Your back.

Your back.

When I slowly looked at his back on the long-distance running road, I was in a trance for a moment and I couldn't find my own way.

there is always a kind of love that is unfair from the beginning.


just as there are always rich and poor people in this world, there is always one person in a relationship who gives more and is often the one who is more "loving". Some love is warm, some love is gentle, some love is careful, is cautious, is humble.

the process of our continuous growth is the process of constantly shaping our personality. "independence" must be the most prominent symbol for us to become adults, from graduation to work, from a simple campus to a complex society. It is because of "independence" that we are respected and recognized.
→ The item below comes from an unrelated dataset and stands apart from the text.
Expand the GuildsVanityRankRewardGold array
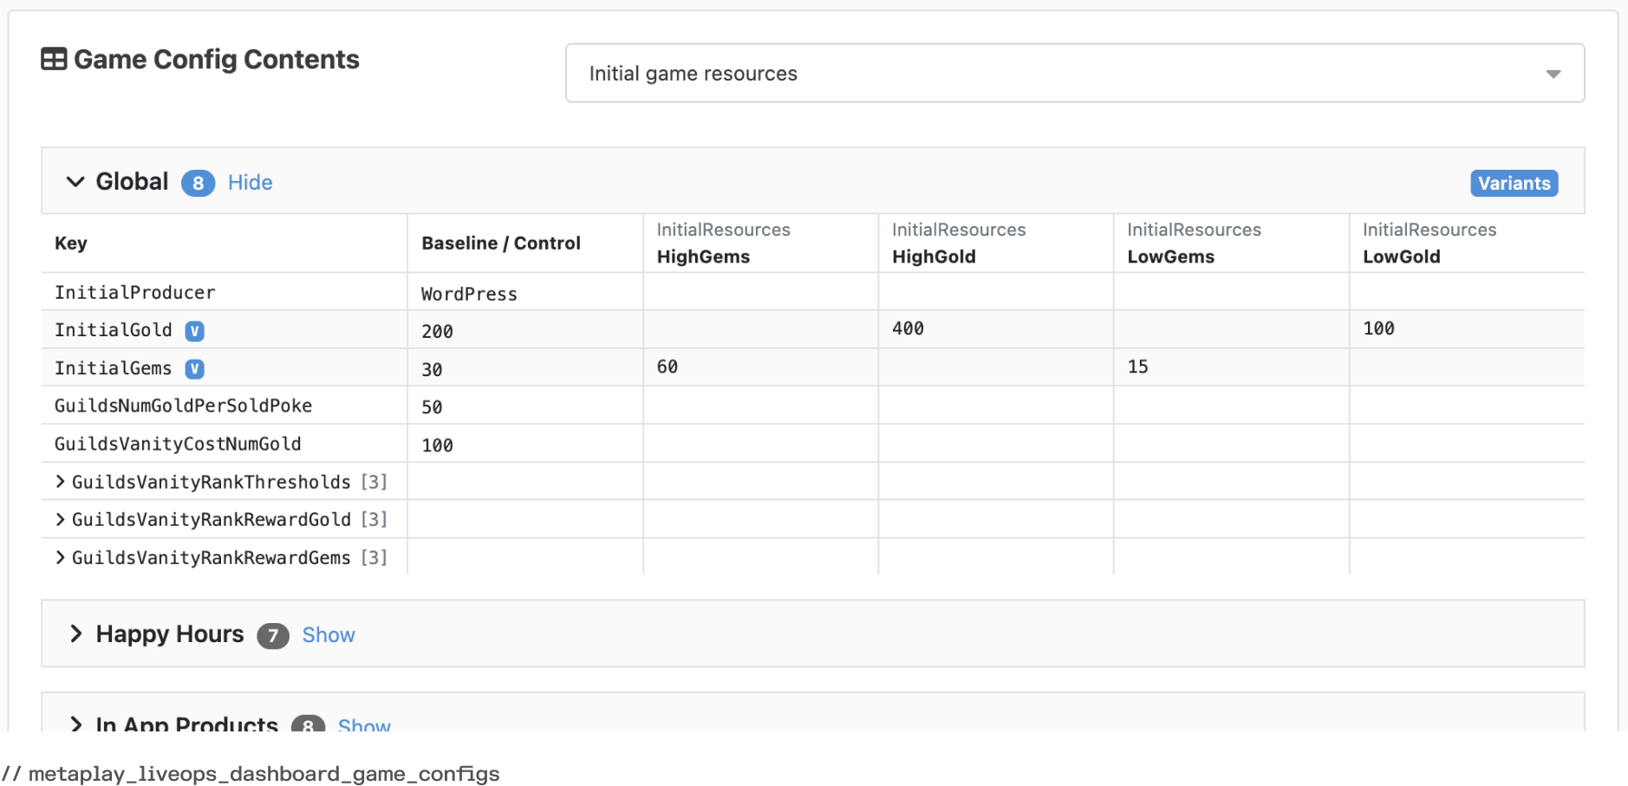Viewport: 1628px width, 786px height. tap(60, 519)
but why do we start to lose our independence when we fall in love with someone?

because I fell in love with him first, because I chased him first, and I also learned about his hobbies and his taboos in the process of pursuing him. Because I have done my homework and happen to be the girl he likes, we will naturally be together, but in the future life, I dare not easily be my true self.
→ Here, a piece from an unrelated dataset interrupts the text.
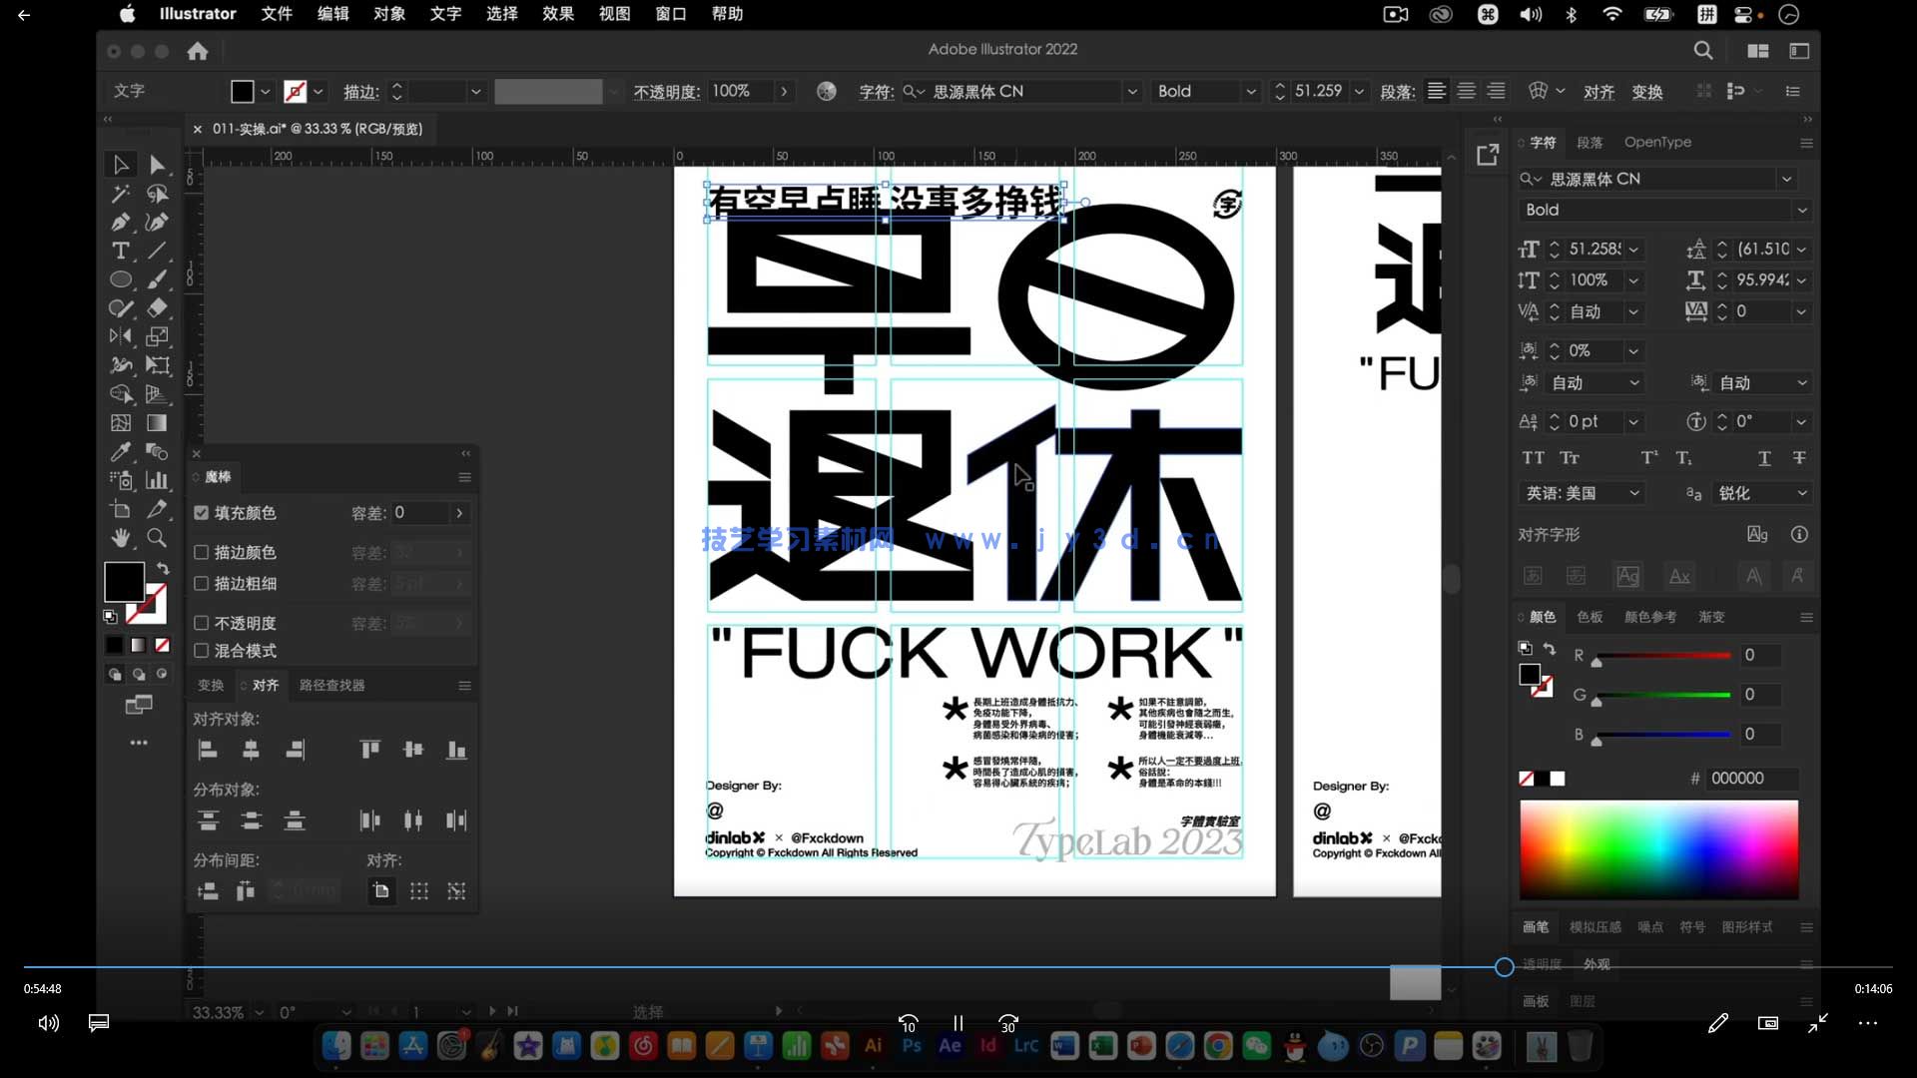Enable the 混合模式 checkbox
This screenshot has height=1078, width=1917.
click(x=202, y=651)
he is a man who doesn't eat cilantro.

this is his first taboo about eating. Of course, I knew it in advance. When I had dinner with him for the first time, I happened to pretend that I didn't like parsley, and he was surprised to say, "what a coincidence. I don't eat parsley either. This means that if you tell the first lie, you have to tell countless lies to fulfill the first lie. I like parsley very much, but I dare not admit it even more. Should I tell him that I lied to him? Not only cilantro, but I also do not like basketball, I do not like video games, at that time, to get close to him, I tried to understand, just hope to have a common hobby with him, just because I like him, is it wrong?

he thinks we are a match.

Wearing our cheap modest prom dresses will allow you to achieve just the look you wanted. We have a huge selection of cuts and styles to choose from.
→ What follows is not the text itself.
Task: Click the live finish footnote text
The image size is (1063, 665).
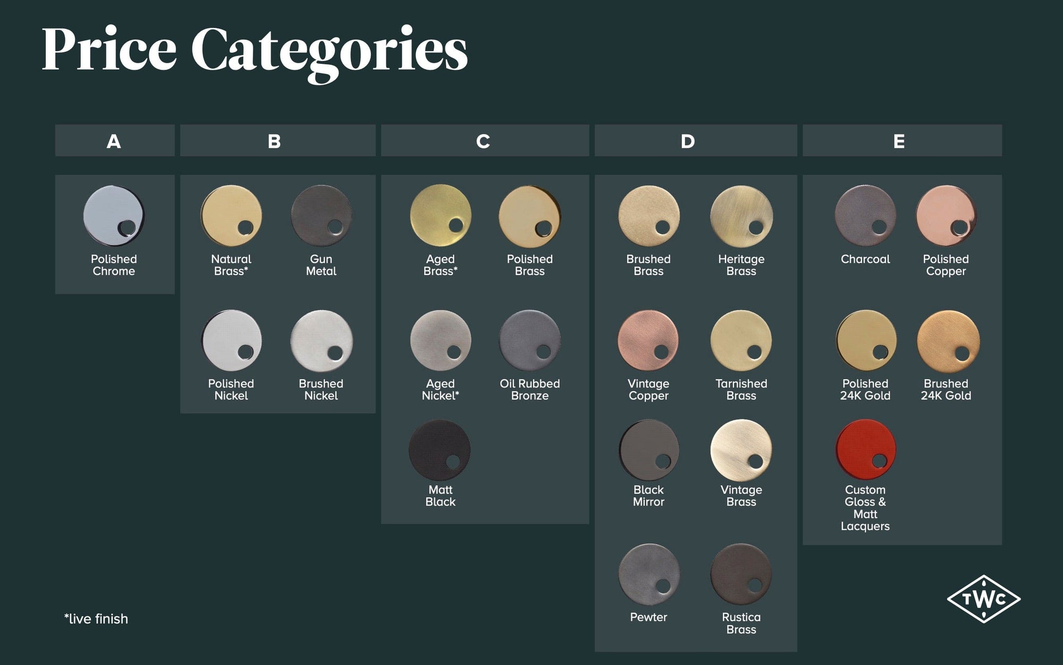Action: (96, 619)
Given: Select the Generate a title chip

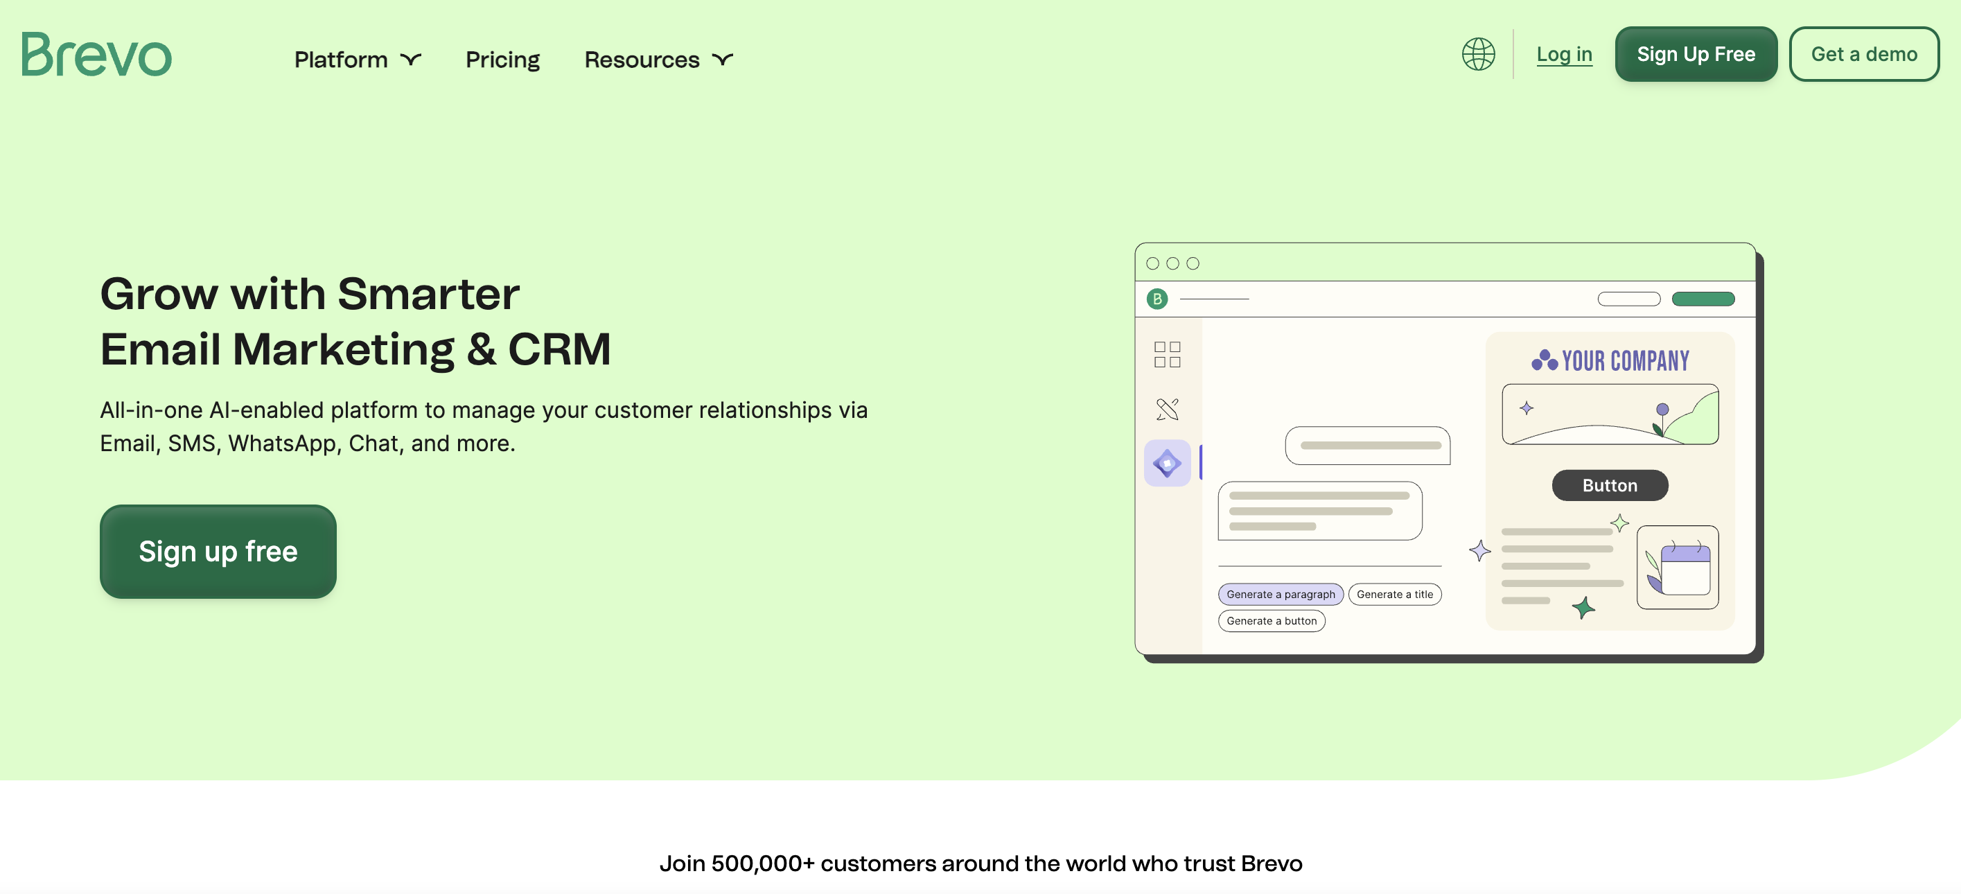Looking at the screenshot, I should (x=1394, y=594).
I have been avoiding telling him about my family, although we have been together for a year, and every time he asks me, I hesitate to deal with it, so he always thinks that our family conditions should be the same. It is not. I concealed it. The conditions of my family are not good and even do not match the conditions of his family. I just do not know how to say, whether he will feel that the family conditions are not good, and the corresponding pressure will be great. I dare not take such a risk to tell him the truth.

We have a big gap.

although I have made a lot of efforts to get close to him, some things are destined to be different, and even the starting point has deviated from each other's logic. I like quiet, he likes lively, but I am in their group party, will appear out of place, looking at him as a fish in water, I both envy and feel sad. I like literary movies, and he loves exciting special effects blockbusters. When he finally watched a literary film together, he fell asleep midway. We are a lot different, I have been trying to catch up with his footsteps, but he has never stopped, just continues to move on, I also feel harder and harder, more and more feel small and humble.

if you love someone, you are humble to the dust, and then a flower comes out of the dust, it must be a flower watered with tears.

when I was slowly looking at his back on the long-distance run, I was in a trance for a moment and I couldn't find my way. I just kept following his path, trying to catch up, and deviated from my runway for too long. Over time, I gradually lost sight of him, and I couldn't find my way. This process is bound to be painful, and the process of breaking, reshaping, and finding yourself is to deny yourself first and then reshape yourself.

the ego is independent, respectful, and honest with yourself. Only by loving yourself firmly can you love others again and deserve to be loved by others. What is the weight of love to those who lose themselves for love? No matter when love yourself more, maybe being humble can get temporary love, but emotional independence is worthy of eternal love.